Wednesday, January 14, 2015

Be a Berean, not a Bobblehead

When I think of peer pressure, I usually think about school kids and the push to fit in with the in crowd. But pressure to conform still exists even when you're too old for playground politics.

In 2005, a neuroscientist conducted a study to determine what happened in the brain when a person was influenced to give wrong answers under peer pressure. Was it a conscious decision to conform or were perceptions actually altered? The subjects were first tested individually. They were shown two different three-dimensional objects on a computer screen and asked whether the first object could be rotated to match the second. As would be expected, the parts of the brain used for spatial concepts and conscious decision making were the most active. Then the researchers livened things up. The subjects were tested in a group, but the other members were ringers who unanimously gave the wrong answers. If the subjects were deliberately choosing to go with the majority, the conscious, decision-making part of the brain should be the most active, but it was not. There was less decision-making activity and heightened activity in the spatial area of the brain. Given these findings and the fact that the wrong answers increased, the researchers concluded that peer pressure altered the subjects' perception of the problem. To put it another way, peer pressure changed their understanding of reality.1

Now why am I bringing this up and boring you with brain research? Well, let me relate this same problem with a completely different scenario.

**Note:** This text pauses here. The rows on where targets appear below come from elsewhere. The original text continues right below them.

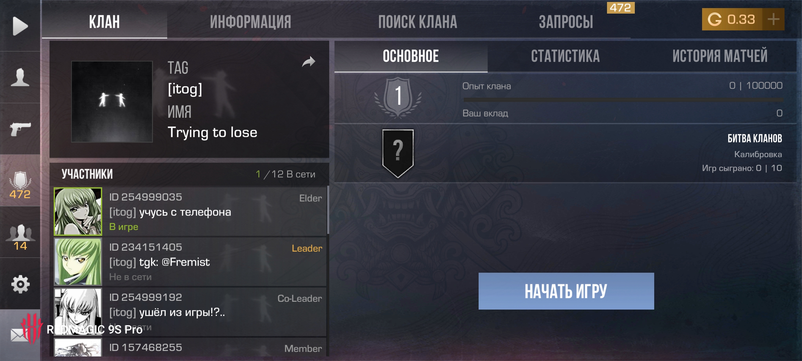Click the clan emblem image
This screenshot has height=361, width=802.
[112, 102]
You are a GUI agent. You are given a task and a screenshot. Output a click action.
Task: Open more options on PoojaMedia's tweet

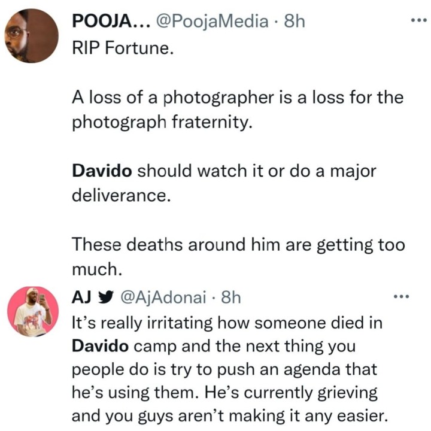(x=417, y=20)
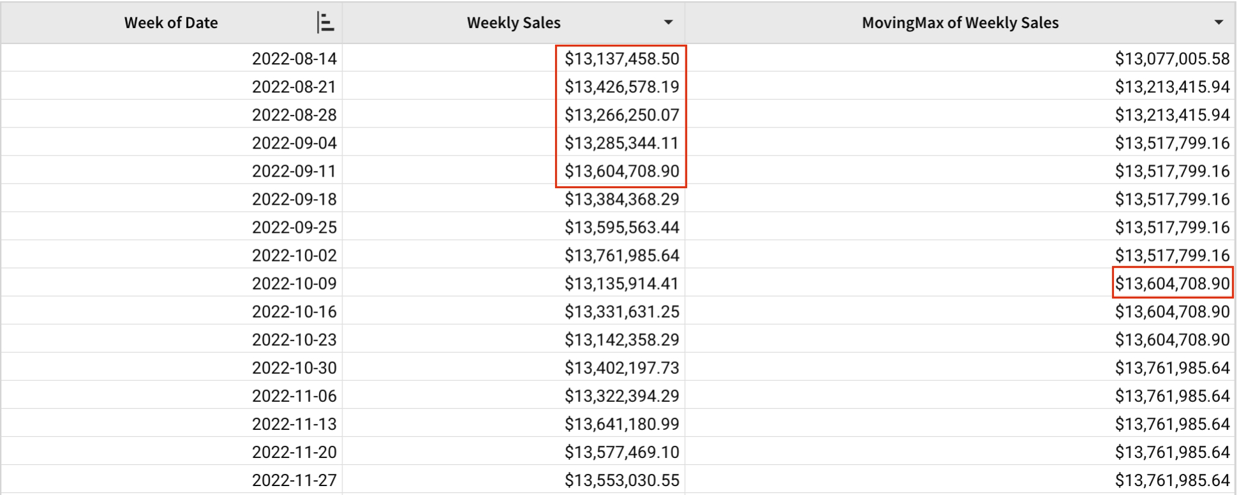Screen dimensions: 1239x495
Task: Click the MovingMax value $13,077,005.58
Action: [x=1172, y=59]
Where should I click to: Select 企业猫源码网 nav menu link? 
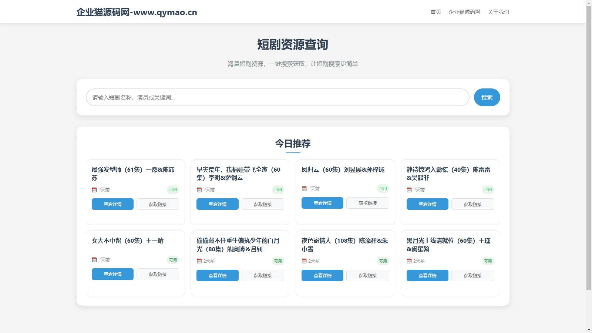[464, 12]
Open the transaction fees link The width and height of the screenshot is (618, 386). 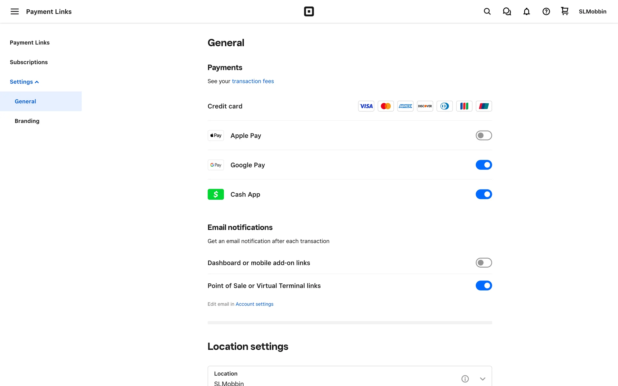click(253, 81)
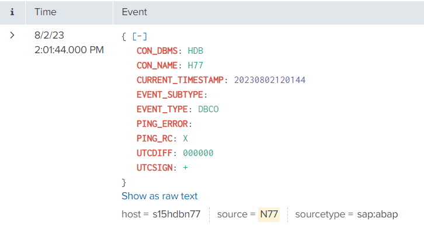Select the CON_DBMS field key

coord(157,51)
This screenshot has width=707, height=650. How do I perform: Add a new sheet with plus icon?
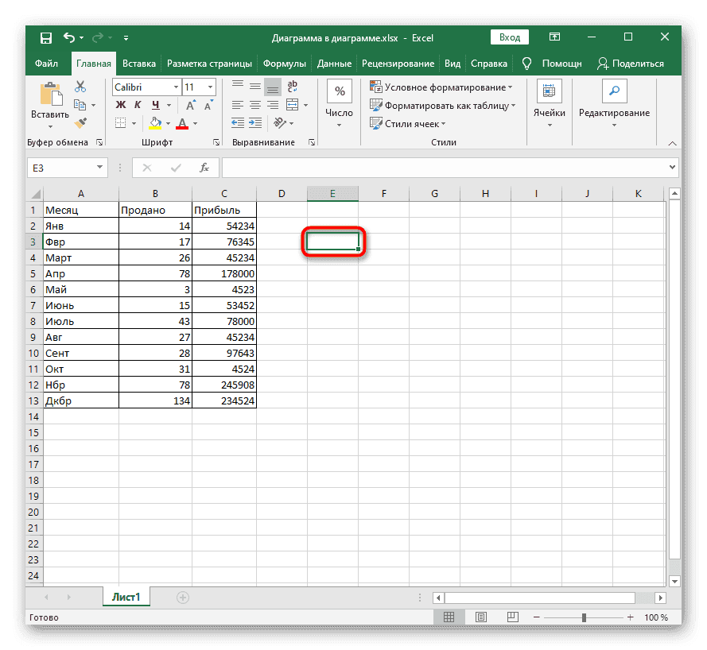[183, 597]
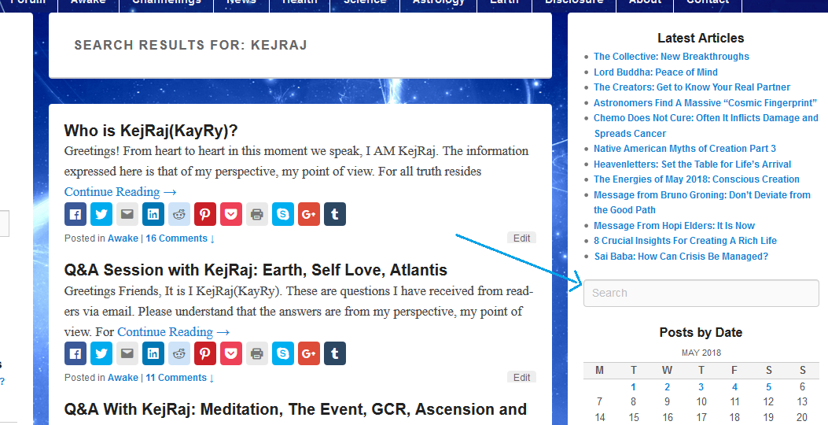The image size is (828, 425).
Task: Print the Q&A Session post
Action: [257, 354]
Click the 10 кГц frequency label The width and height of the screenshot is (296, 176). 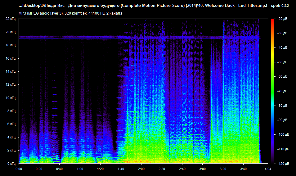[x=10, y=98]
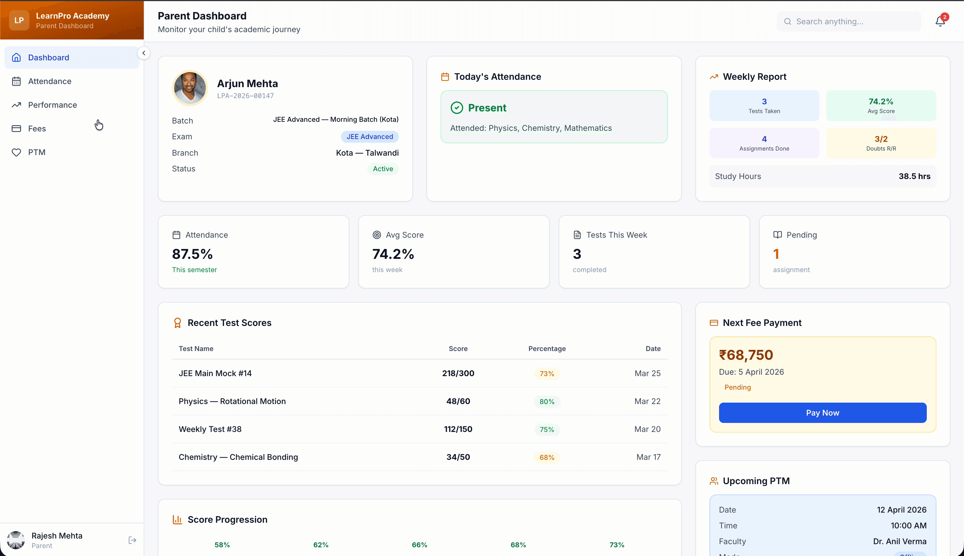Collapse the sidebar using the chevron
This screenshot has height=556, width=964.
point(144,53)
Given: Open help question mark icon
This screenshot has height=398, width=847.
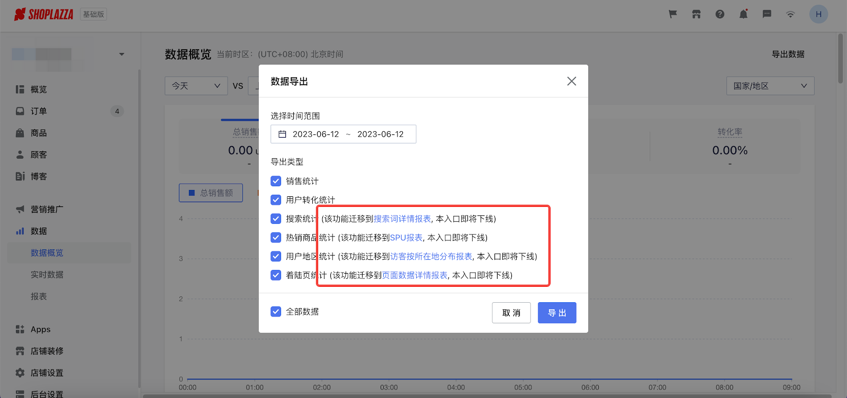Looking at the screenshot, I should click(719, 14).
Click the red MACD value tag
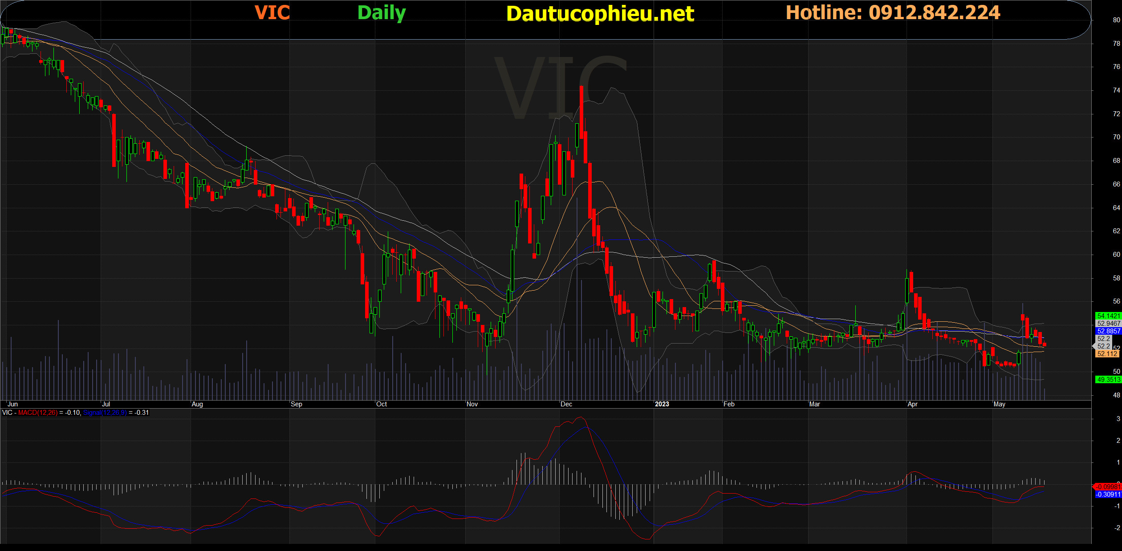 pyautogui.click(x=1108, y=487)
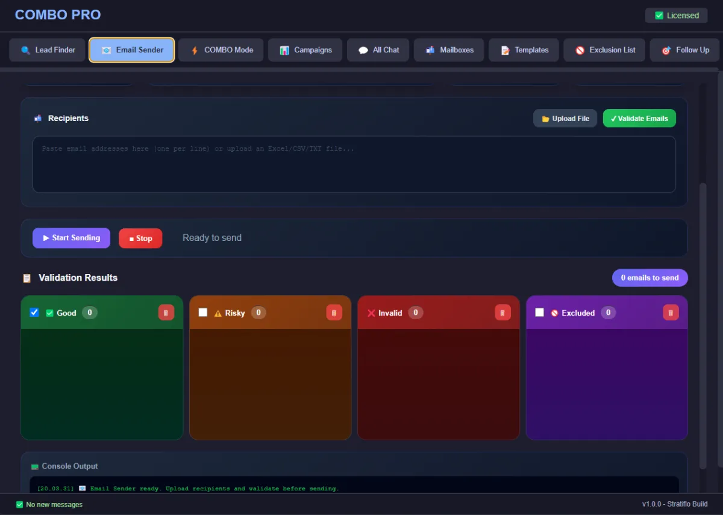Image resolution: width=723 pixels, height=515 pixels.
Task: Tick the Excluded emails checkbox
Action: coord(539,313)
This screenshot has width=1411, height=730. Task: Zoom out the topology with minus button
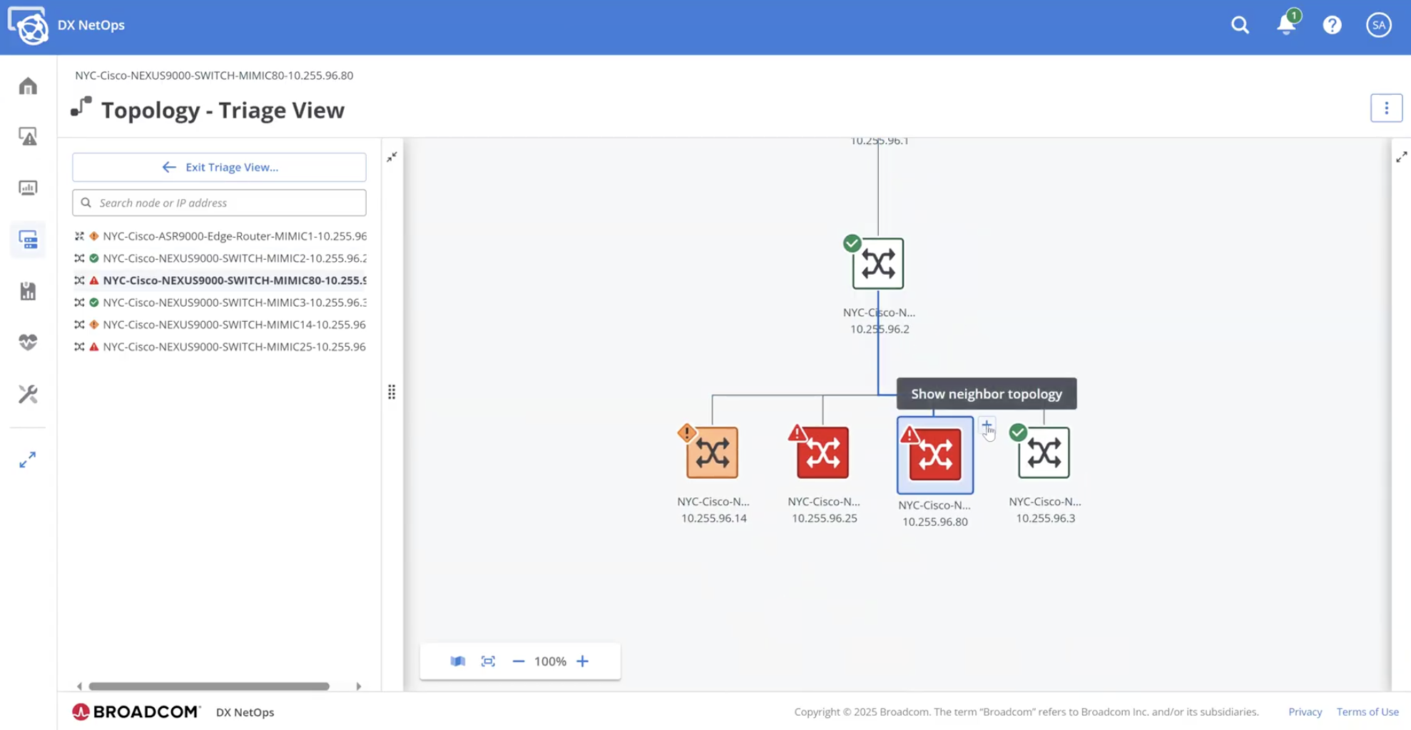coord(519,661)
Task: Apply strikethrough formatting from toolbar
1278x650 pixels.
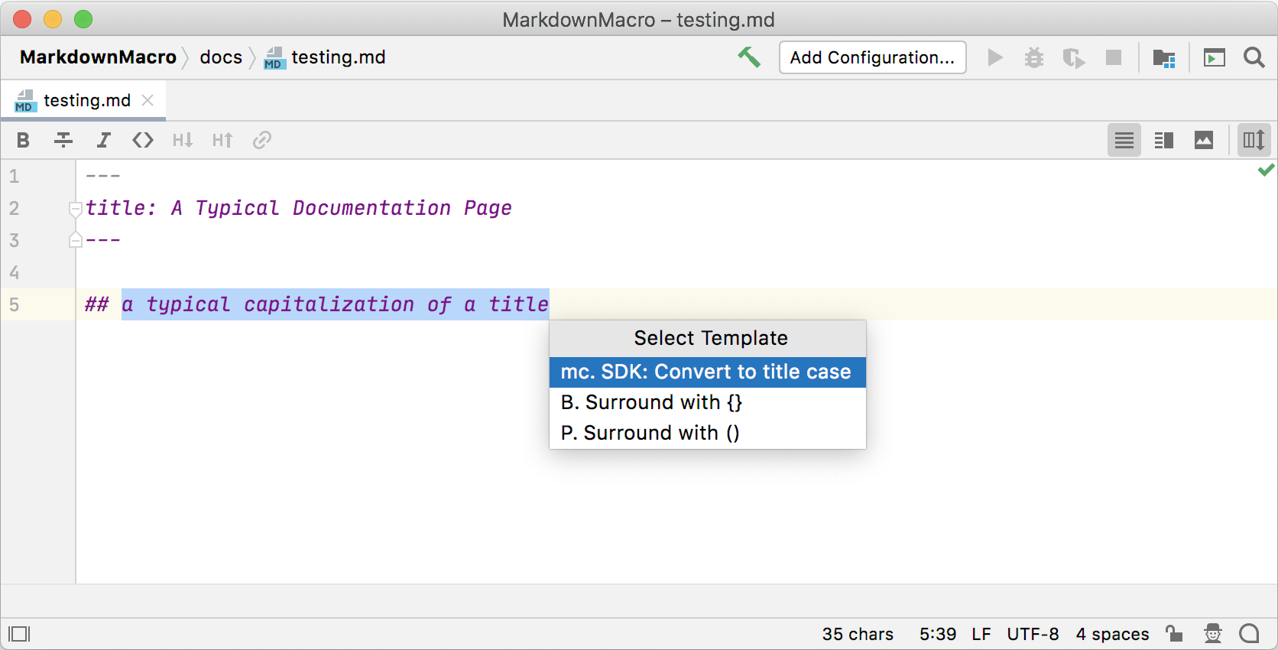Action: (x=63, y=140)
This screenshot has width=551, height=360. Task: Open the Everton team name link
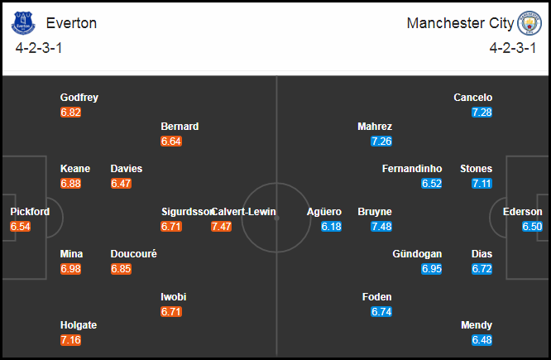71,23
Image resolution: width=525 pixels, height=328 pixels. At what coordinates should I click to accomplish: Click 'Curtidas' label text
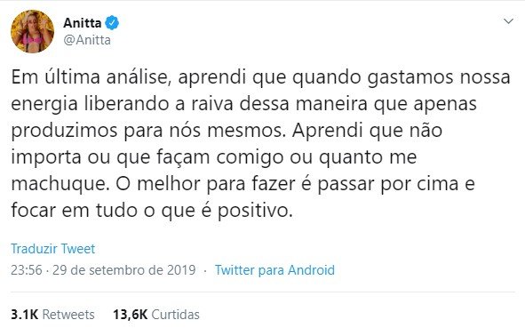pyautogui.click(x=176, y=315)

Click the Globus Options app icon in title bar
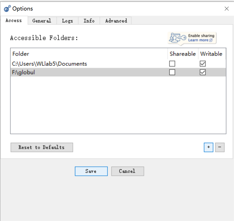click(x=7, y=9)
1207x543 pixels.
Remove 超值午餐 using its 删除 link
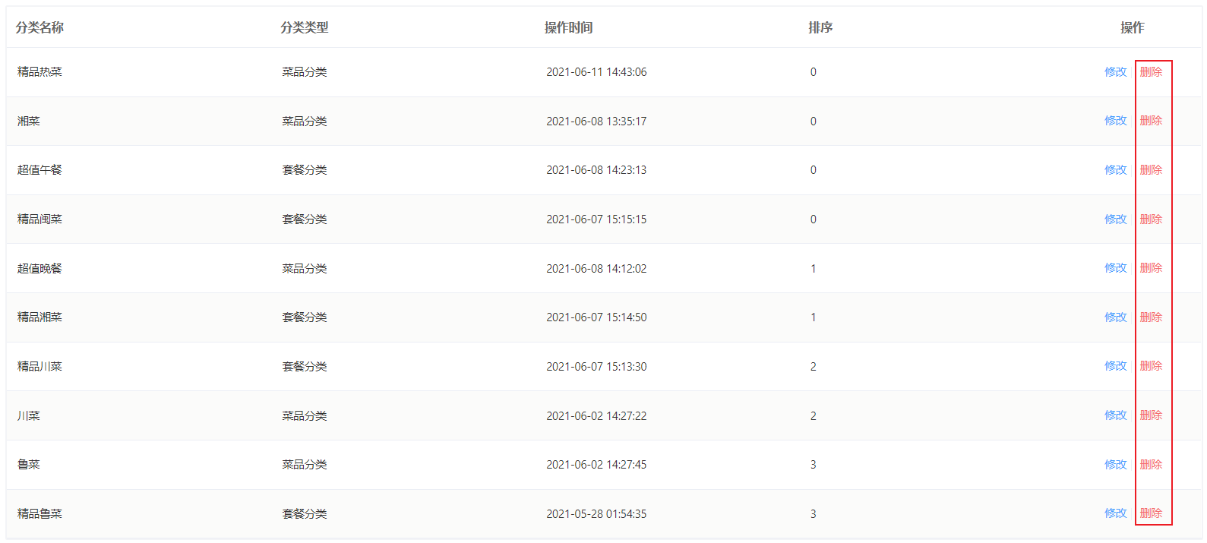pyautogui.click(x=1151, y=170)
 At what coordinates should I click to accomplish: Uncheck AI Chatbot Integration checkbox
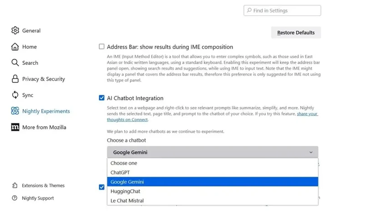click(x=102, y=98)
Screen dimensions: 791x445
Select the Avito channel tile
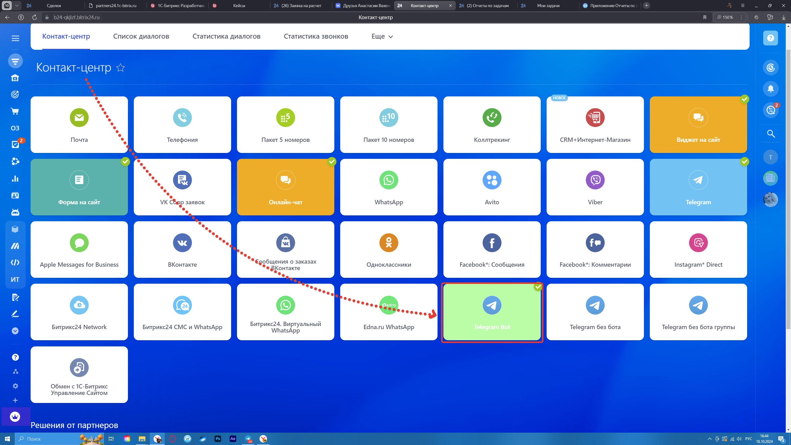[492, 187]
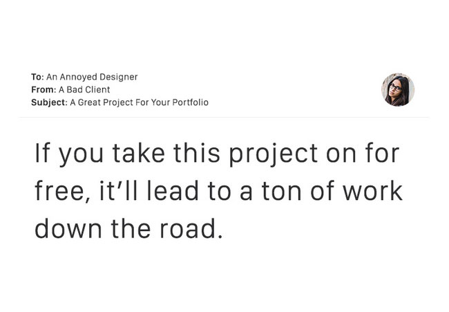
Task: Click the word "Client" in the From line
Action: [97, 90]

Many years ago, I attended a sermon by someone I respected and knew fairly well. But during the talk, the speaker made a statement that gave me a double-take. He said something that seemed wrong. In fact, it was completely contrary to what was in the Bible. This wasn't just a slip of the tongue but a point that was stressed repeatedly. After the message was over, I joined a group to discuss this sermon. I can only speak for myself, but I have a gut feeling that everyone was wrestling with some form of cognitive dissonance. We were Christians who had some knowledge of the Bible, and we just heard something that directly contradicted a very basic scriptural truth. Would anyone come out and say, "You know, I thought so-and-so said this and it seems the opposite from what is in the Bible."? 

Sadly the group leader began to justify this questionable statement by using all sorts of mental gymnastics because the speaker had to be right because he was the speaker. Right?  Pretty soon the majority of the group were nodding their heads in agreement. After listening to comments from people who were older than me and who I considered more spiritual, I caved. It wasn't a conscious, "They are saying XYZ and I think they are wrong, but I will say XYZ too so they will still like me." It was much more subtle. "It must be just me. The speaker must have some deeper knowledge of the Bible that I completely missed on a plain reading of the text. I'm just an ordinary believer. Everyone else is more spiritual. They know better than I do. I will trust their better judgment and let go of my misgivings."

Looking back, this was very dangerous. My reality was altered by peer pressure, and it wasn't whether object A could be rotated to look like object B. I succumbed to basically exchanging something true for a lie. I was not being a Berean. I was a bobblehead, nodding in blind agreement, because deference took precedence over discernment.

Thank God, we live in the post-Reformation age. There are Bibles on our shelves and a host of resources at our fingertips. We can speak freely and offer respectful dissenting views without fear, at least in the West. (Our brothers and sisters in other parts of the world pay a much higher cost for this privilege.) But, may we not take this for granted. The truth in God's Word is too precious to be handled casually because souls may hang in the balance. May we think carefully and consider what we have heard or read. May we diligently search the Scriptures and see if these things are so. May we buy the truth and sell it not.

The Church needs Bereans, not bobbleheads.

1. Quiet: The Power of Introverts in a World That Can't Stop Talking, Susan Cain, Crown Publishers, 2012, pp. 90-92.


  1. thanks for sharing the Susan Cain book info..I can relate and it is encouraging...

  2. Interesting research Persis. Such good timing for this in light of all the new attention on Beth Moore and the letter of recant by the boy that didn't go to heaven. Thank you!

  3. Goodness, this is so good and so important to say. I think especially as women, we see a man up front with a pulpit and a Bible and automatically presume that if something sounds "off", it can't possibly be because it is. And in some circles, there is such a culture of "touch not the Lord's anointed" when it comes to a pastor. We need to distinguish between respect for the office vs. the man, and take seriously our responsibility to search the Scriptures for ourselves!